The heterodimeric structure of glucosidase II is required for its activity, solubility, and localization in vivo

Abstract

Glucosidase II is an ER heterodimeric enzyme that cleaves sequentially the two innermost α–1,3-linked glucose residues from N-linked oligosaccharides on nascent glycoproteins. This processing allows the binding and release of monoglucosylated (Glc₁Man₉GlcNAc₂) glycoproteins with calnexin and calreticulin, the lectin-like chaperones of the endoplasmic reticulum. We have isolated two cDNA isoforms of the human α subunit (α1 and α2) differing by a 66 bp stretch, and a cDNA for the corresponding β subunit. The α1 and α2 forms have distinct mobilities on SDS–PAGE and are expressed in most of the cell lines we have tested, but were absent from the glucosidase II-deficient cell line PHA^R 2.7. Using COS7 cells, the coexpression of the β subunit with the catalytic α subunit was found to be essential for enzymatic activity, solubilization, and/or stability, and ER retention of the α/β complex. Transfected cell extracts expressing either α1 or α2 forms with the β subunit showed similar activities, while mutatingthe nucleophile (D542N) predicted from the glycoside hydrolase Family 31 active site consensus sequence abolished enzymatic activity. In order to compare the kinetic parameters of both α1/β and α2/β forms of human glucosidase II the protein was expressed with the baculovirus expression system. Expression of the human α or β subunit alone led to the formation of active human/insect heteroenzymes, demonstrating functional complementation by the endogenous insect glucosidase II subunits.
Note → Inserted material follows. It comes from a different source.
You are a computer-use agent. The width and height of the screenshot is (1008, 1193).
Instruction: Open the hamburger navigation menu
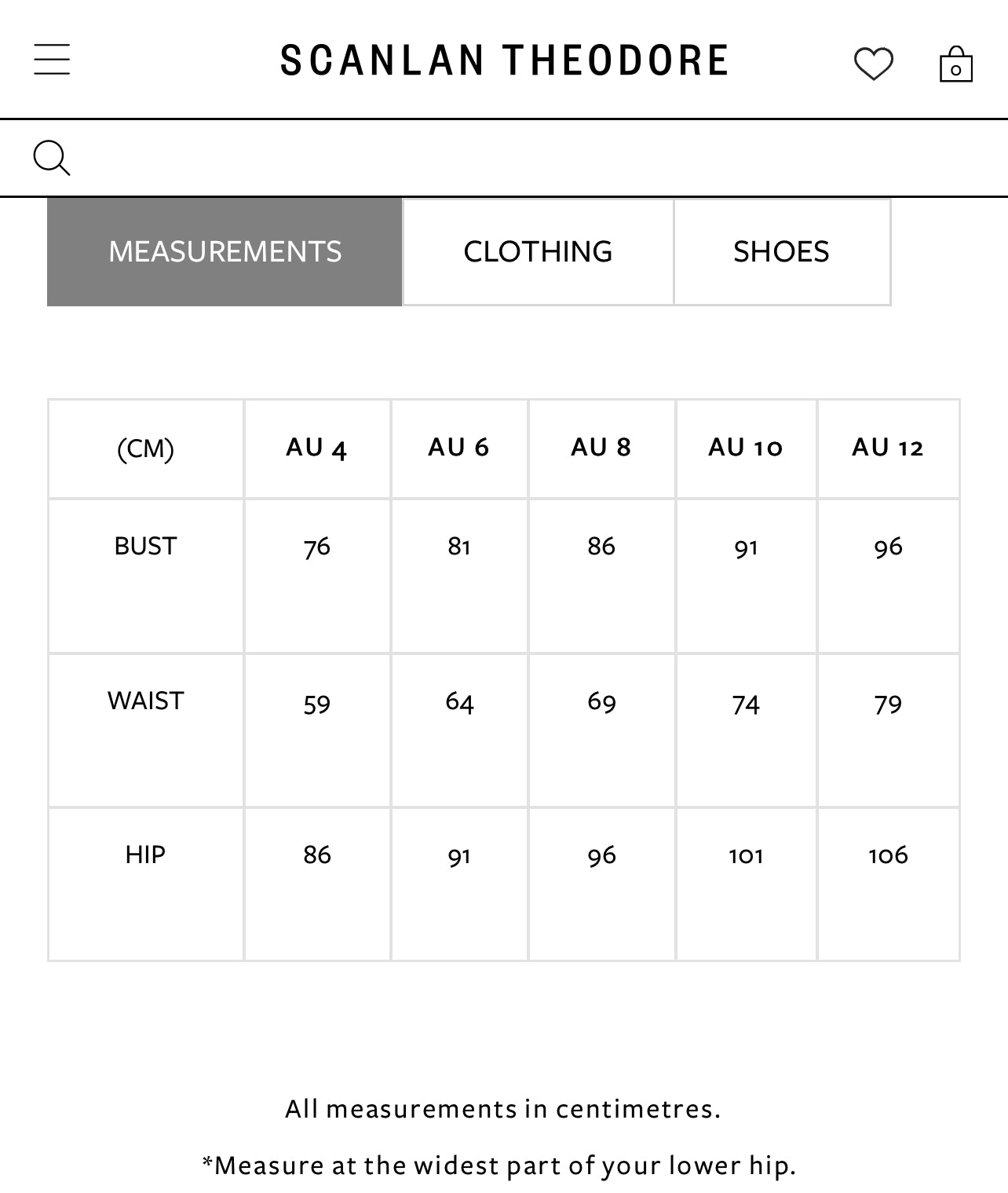point(52,60)
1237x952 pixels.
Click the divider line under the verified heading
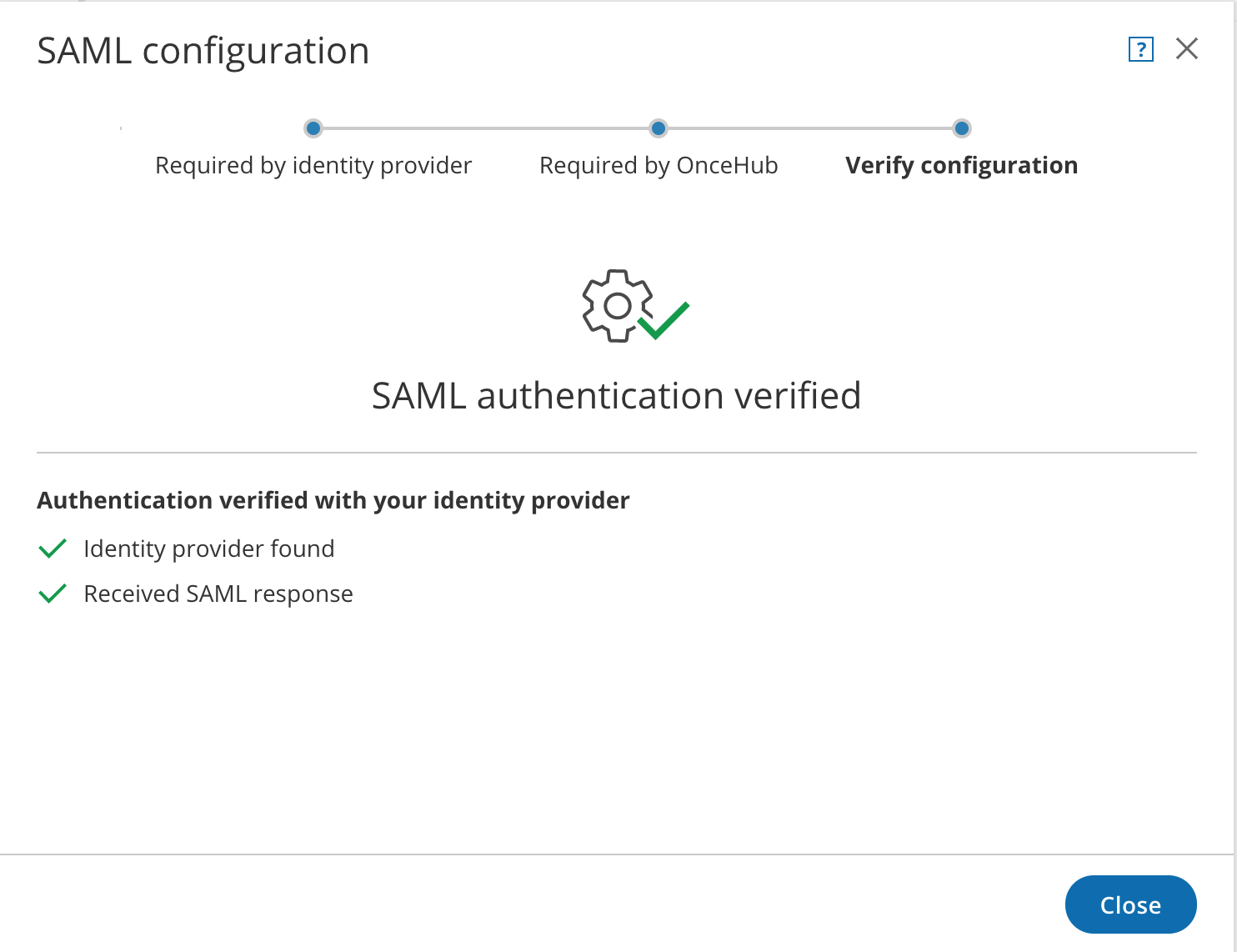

The activity of both forms of recombinant human glucosidase II was examined with a p-nitrophenyl α-D-glucopyranoside substrate, and a two binding site kinetic model for this substrate was shown. The K_M1-2 values and apparent K_i1-2 for deoxynojirimycin and castanospermine were determined and found to be identical for both isoforms suggesting they have similar catalysis and inhibition characteristics. The substrate specificities of both isoforms using the physiological oligosaccharides were assessed and found to be similar.